The cluster randomisation model was effective and supported by staff and parents. PICUs were able to be randomised into groups which were relatively evenly split in terms of unit size, and patient characteristics including age, ethnicity and admitting diagnosis.

The contracted nature of the pilot cRCT meant that staff had to adapt practice more quickly than would be expected in a definitive cRCT, where a more prolonged and intensive support could be planned and instituted.

The potential recruitment rate for a future definitive cRCT trial is similar to the pre-trial estimated rate value of 3 per site per week. One site from the intervention group closed to recruitment early due to reaching their recruitment target, which could have an impact in a definitive cRCT. Even though there are limited PICUs in the UK, the sample size simulations indicated that there are sufficient available clusters to adequately power a definitive cRCT on patient centred clinical outcomes, including health care acquired infection and days alive and free from ventilation.

Each of the study periods (e.g. ecology, transition, intervention) need to be long enough to embed the new processes into clinical practice and the timeline. A definitive trial would need to ensure contracting of sites required enrolment of patients for the full period of the cRCT.

Screening and recruitment processes worked efficiently, with the majority of eligible patients enrolled into the study across the ecology periods and Periods One and Two. Some eligible patients may have been missed due to the subjective estimate of whether the patient was likely to be extubated within the next 48 h.

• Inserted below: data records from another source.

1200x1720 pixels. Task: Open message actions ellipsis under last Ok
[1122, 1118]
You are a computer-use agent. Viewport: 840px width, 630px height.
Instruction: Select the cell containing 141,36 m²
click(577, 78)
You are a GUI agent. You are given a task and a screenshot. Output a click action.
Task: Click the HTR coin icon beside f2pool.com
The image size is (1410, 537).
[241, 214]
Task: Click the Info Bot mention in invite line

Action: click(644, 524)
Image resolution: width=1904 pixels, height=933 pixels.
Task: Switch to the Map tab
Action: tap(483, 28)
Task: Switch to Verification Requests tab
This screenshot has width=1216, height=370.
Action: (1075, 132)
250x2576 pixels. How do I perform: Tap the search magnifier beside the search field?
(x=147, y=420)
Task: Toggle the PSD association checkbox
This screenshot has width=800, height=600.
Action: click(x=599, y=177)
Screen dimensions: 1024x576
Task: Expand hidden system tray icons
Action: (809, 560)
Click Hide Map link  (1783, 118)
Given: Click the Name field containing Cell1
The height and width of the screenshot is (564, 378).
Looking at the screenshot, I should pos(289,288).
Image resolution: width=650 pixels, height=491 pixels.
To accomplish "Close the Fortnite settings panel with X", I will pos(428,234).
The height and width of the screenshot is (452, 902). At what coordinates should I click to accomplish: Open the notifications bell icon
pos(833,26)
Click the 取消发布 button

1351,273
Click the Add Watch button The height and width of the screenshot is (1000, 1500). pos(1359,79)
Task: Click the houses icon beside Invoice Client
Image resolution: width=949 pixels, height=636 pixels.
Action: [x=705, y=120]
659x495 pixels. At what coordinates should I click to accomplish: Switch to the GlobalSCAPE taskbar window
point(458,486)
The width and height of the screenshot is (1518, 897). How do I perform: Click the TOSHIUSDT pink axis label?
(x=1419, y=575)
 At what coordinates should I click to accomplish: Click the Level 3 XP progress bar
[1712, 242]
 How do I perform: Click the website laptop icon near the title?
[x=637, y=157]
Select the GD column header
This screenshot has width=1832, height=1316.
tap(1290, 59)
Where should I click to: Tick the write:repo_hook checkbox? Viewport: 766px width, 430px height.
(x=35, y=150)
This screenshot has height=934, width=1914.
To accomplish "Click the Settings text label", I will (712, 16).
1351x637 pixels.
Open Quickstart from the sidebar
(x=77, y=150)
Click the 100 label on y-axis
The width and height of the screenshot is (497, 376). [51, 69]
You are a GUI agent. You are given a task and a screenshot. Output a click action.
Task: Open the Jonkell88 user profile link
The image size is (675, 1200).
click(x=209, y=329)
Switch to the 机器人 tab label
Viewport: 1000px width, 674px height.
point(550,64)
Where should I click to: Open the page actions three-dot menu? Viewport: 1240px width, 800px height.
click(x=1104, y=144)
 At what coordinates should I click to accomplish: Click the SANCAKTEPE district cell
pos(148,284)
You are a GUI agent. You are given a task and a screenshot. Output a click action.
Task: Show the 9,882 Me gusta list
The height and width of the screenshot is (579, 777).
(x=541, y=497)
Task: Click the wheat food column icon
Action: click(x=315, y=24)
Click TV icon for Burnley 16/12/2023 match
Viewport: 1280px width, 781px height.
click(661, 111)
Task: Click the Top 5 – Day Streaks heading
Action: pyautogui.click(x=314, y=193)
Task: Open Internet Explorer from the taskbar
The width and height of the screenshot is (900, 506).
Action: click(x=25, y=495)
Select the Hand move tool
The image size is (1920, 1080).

When comparing against the potentially eligible patients within the participating sites, patients enrolled were representative in terms of age and ethnicity. However, the need for translated material potentially limited inclusion of those parents who did not speak English.

Sites implemented the consent model inconsistently, especially early in the pilot cRCT, with a number of parents not being approached for additional samples or data collection. Parents did not object to the consent process, as long as additional samples were only taken with consent. This was evident, as consent for routine data collection was good, but there was a number of refusals for collection of additional samples.

Adherence to the SDD intervention was high, with SDD commencing in a timely manner in most children. The time-critical nature of the study intervention made delivery challenging and has resource implications. There appeared to be subtle differences in how staff described the nature of the intervention at sites administering SDD, which may have led to parental misconceptions.

A definitive cRCT would need to ensure parental communication is clear about the design of the study and the experimental nature of SDD in an infection control regime. Information and training to engage those staff who were unsure or opposed to SDD will be vital to ensure equipoise in the intervention. The time-critical nature of the intervention will need to be considered in the funding model for a definitive cRCT to ensure site staff felt able to deliver workload.

With regards to the ecological outcomes, the consent rate was low for the collection of additional samples. Staff reported challenges to these samples which were perceived as a burden on the patient and staff capacity, particularly during nights shifts, although when consent was obtained, sample collection was very high. An assessment of the ecology impact of SDD is crucial and a future definitive cRCT should consider including admission and discharge ecology monitoring as part of the SDD administration protocol, in order to minimise the burden of consent and ensure antimicrobial resistance is monitored as part of the trial intervention. Traditionally SDD trials have used rectal, rather than perineal swabs to monitor antimicrobial resistance but routine clinical screening uses the latter so we opted for this as a more practical and pragmatic intervention.

Conclusions

The design of the pilot cRCT was found to be acceptable to both staff and parents in the mixed methods study, suggesting a future definitive PICnIC RCT should use a largely similar design of cluster randomisation with the same eligibility criteria, control and intervention arms, but with adaptations to the SDD paste formulation and dosing regimen, ecology monitoring and consent processes.